Tuesday, January 11, 2011

Marriage, Kids and Life by the Seat of My Pants Part 1: Prayer is the KEY!

It's a little less than 6 months away. Hard to believe but it's coming and I can't fight it. I'm not afraid of it. I'm not intimidated. I actually am kind of excited which is rather warped if you want to know the truth but I can't stop it so why not embrace it.

"IT"? My 50Th birthday. Yep. Crazy, I know. Except for all of you who have already passed the milestone and are rolling your eyes or chuckling to yourselves. To you it's not crazy at all. You've gotten very accustomed to AARP notices, flomax and the Doc's receptionist on a first named basis. Well, I'm close to being in the club and figured a few thoughts were due at this time of life.

As I look at 50 years from this vantage point there is one thing, no two things that excite me more than any other. Those are compliments on my kids and on my marriage. No, life is not perfect but I can't think of anything that makes me want to jump for joy more than that, except I'm afraid to strain something....

Anyway, I thought, since life and God have been very good to us regarding family, that I would take some time to write about some of the things we did that have been effective to give us (our family) the love and closeness that we really enjoy. It's important to note that I could never have written this stuff even a few years ago because I didn't know anything. I don't claim to know anything now except to say living life by the seat of your pants while trusting God is scary, exciting and more fun than a person should be able to have and on the way you learn stuff as you go. So here we go...Part 1 of who knows how many parts.....


Step 1: Prayer, prayer and more prayer

I was always afraid that when our children were born one would be handicapped. Not that we would have loved a challenged child any less but I didn't know if I had in me what it would take to be a good father to a child with a disability. Families with those challenges are heroes to me. So when Laura, our first, was born - not to mention she gave me a fright when I saw her head crown and her umbilical cord was wrapped over her head making her look like Klingon! - she was perfect in every way that I could tell and my heart, in a matter of milliseconds, was irreparably and wonderfully ruined by her.

They spanked her butt - twice because she stubbornly refused to cry the first time - they cleaned her up and then whoosh, took her away!! My mind said, "Heck no!!" and I gave chase into the little weighing and measuring room.
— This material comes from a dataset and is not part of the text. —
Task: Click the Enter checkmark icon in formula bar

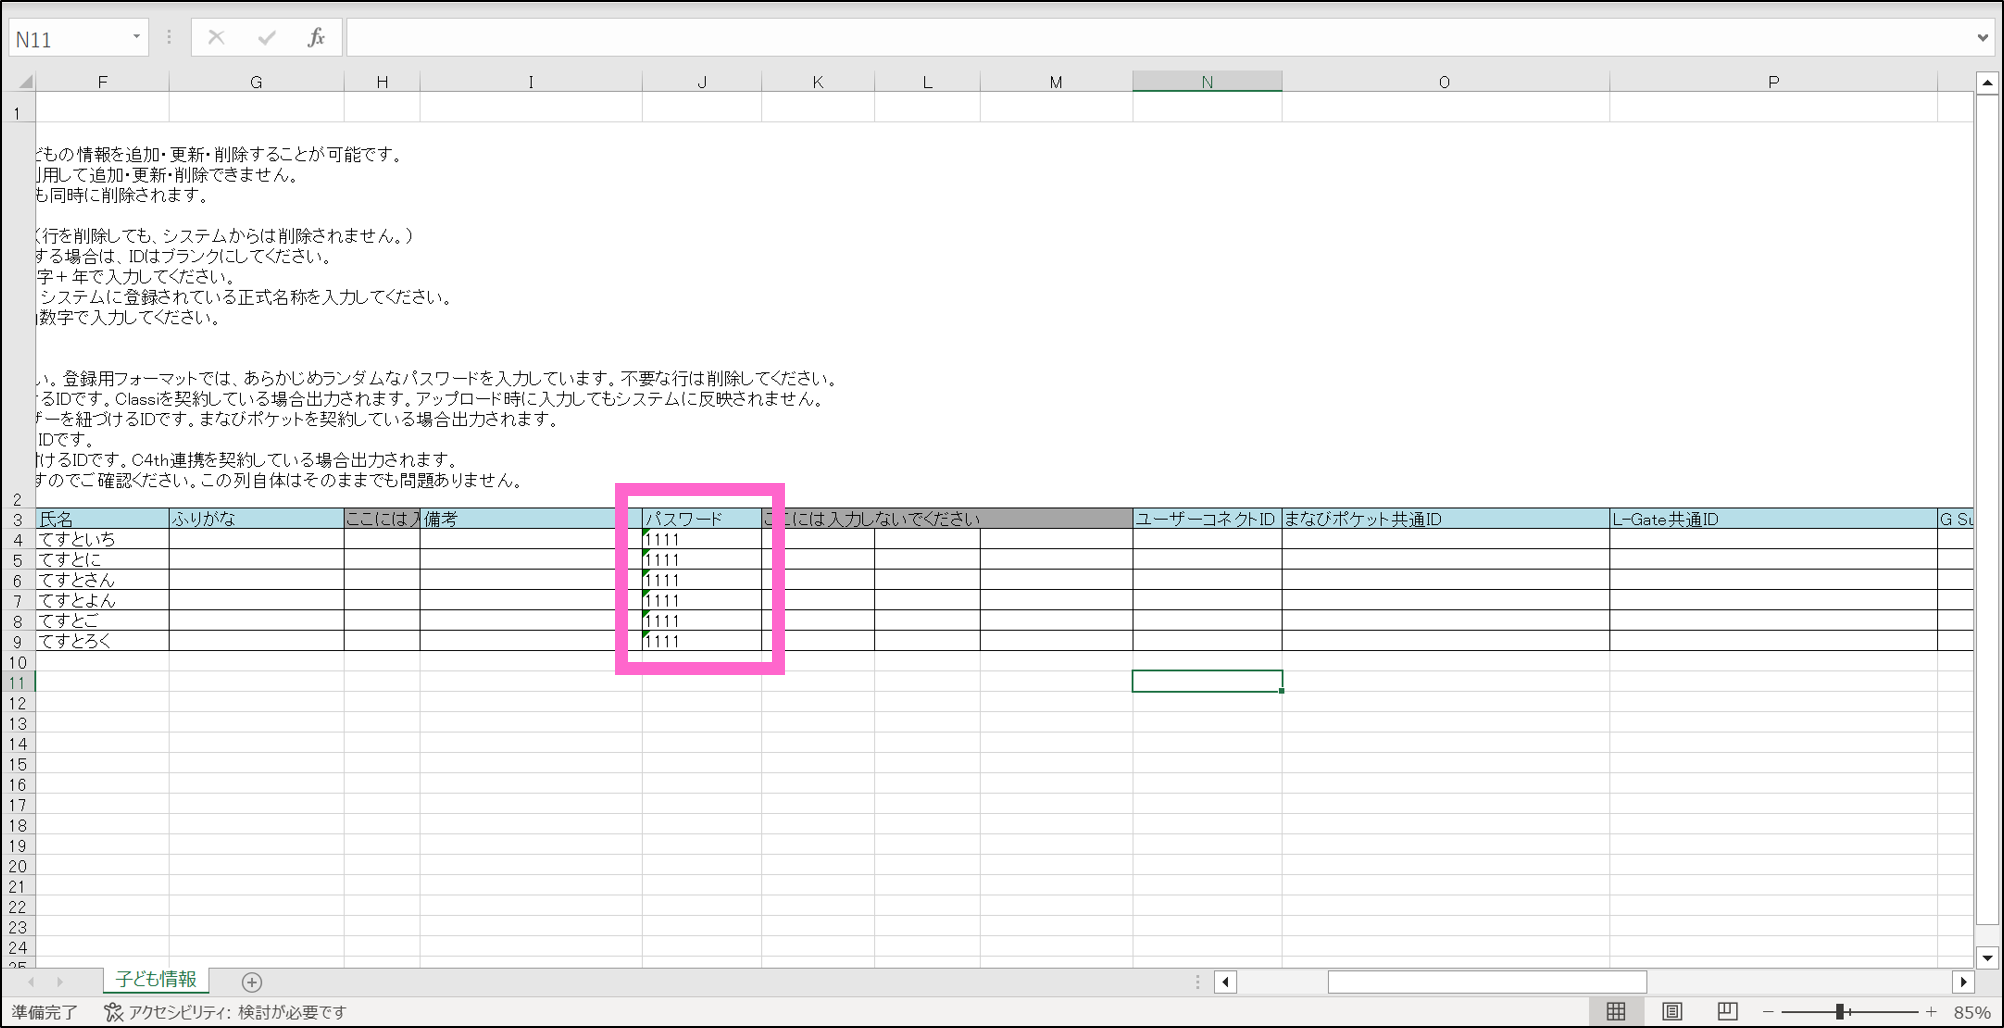Action: (266, 38)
They laid her on this freezing stainless steel trough/scale and stepped away to do something leaving me there momentarily mesmerized by this new creation.

At that moment emotion and thankfulness to God rolled over me like a wave breaking on the beach. I didn't care who was there or who saw. I got on my knees beside that little table, tears streaming down my face and I thanked God for what He had done and cried for His help to not mess this little life up. She'll be 21 next month, a Bible College student studying for the ministry and I'm as proud as ever but I am still praying.
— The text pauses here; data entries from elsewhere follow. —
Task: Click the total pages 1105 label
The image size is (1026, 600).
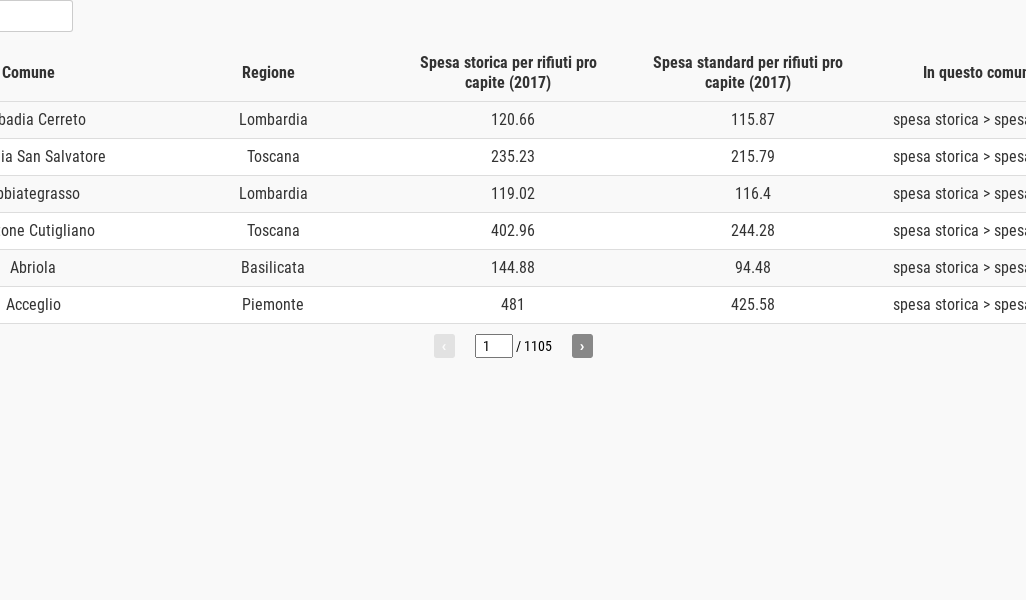Action: point(538,346)
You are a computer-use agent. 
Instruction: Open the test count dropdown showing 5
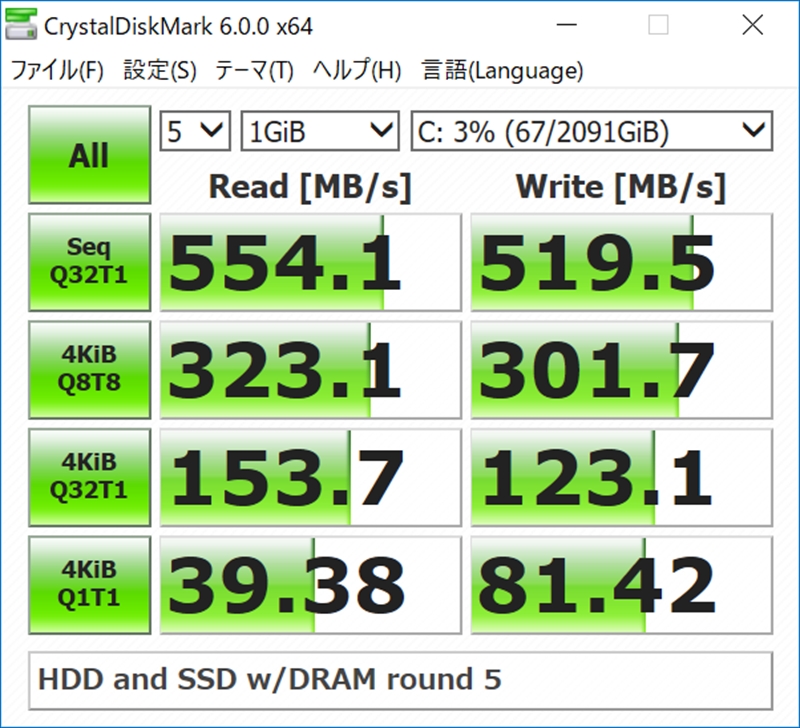coord(195,131)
We did the same for Erik and Audrey as they were born and as they grew we prayed together many times throughout the day; when they left for school, at meal time, at bed time, when there was discipline, when they were sick, we prayed a lot. Erik loves the Lord and is serving Him as is Audrey.

I have a prayer list that is almost illegible because it is so worn. Their names are on the top of the list. Every morning when I get up to go to pray, I pray for my family. It's the thing most often forgotten by parents but the most important thing we can give to our kids or our spouse.

Pray. Always pray. Never stop praying. Teach them to pray. Pray with them. Pray for them. Pray quietly. Pray out loud. Pray in the morning. Pray at night. Pray when they need something. Pray just to thank Him. Let them see you pray. Pray when you go out. Pray when you come in. Forgetting all else, one thing you cannot forget and that is to pray!!

Step number 1 when raising kids by the seat of your pants....get off your seat, get on your knees and pray!!!!!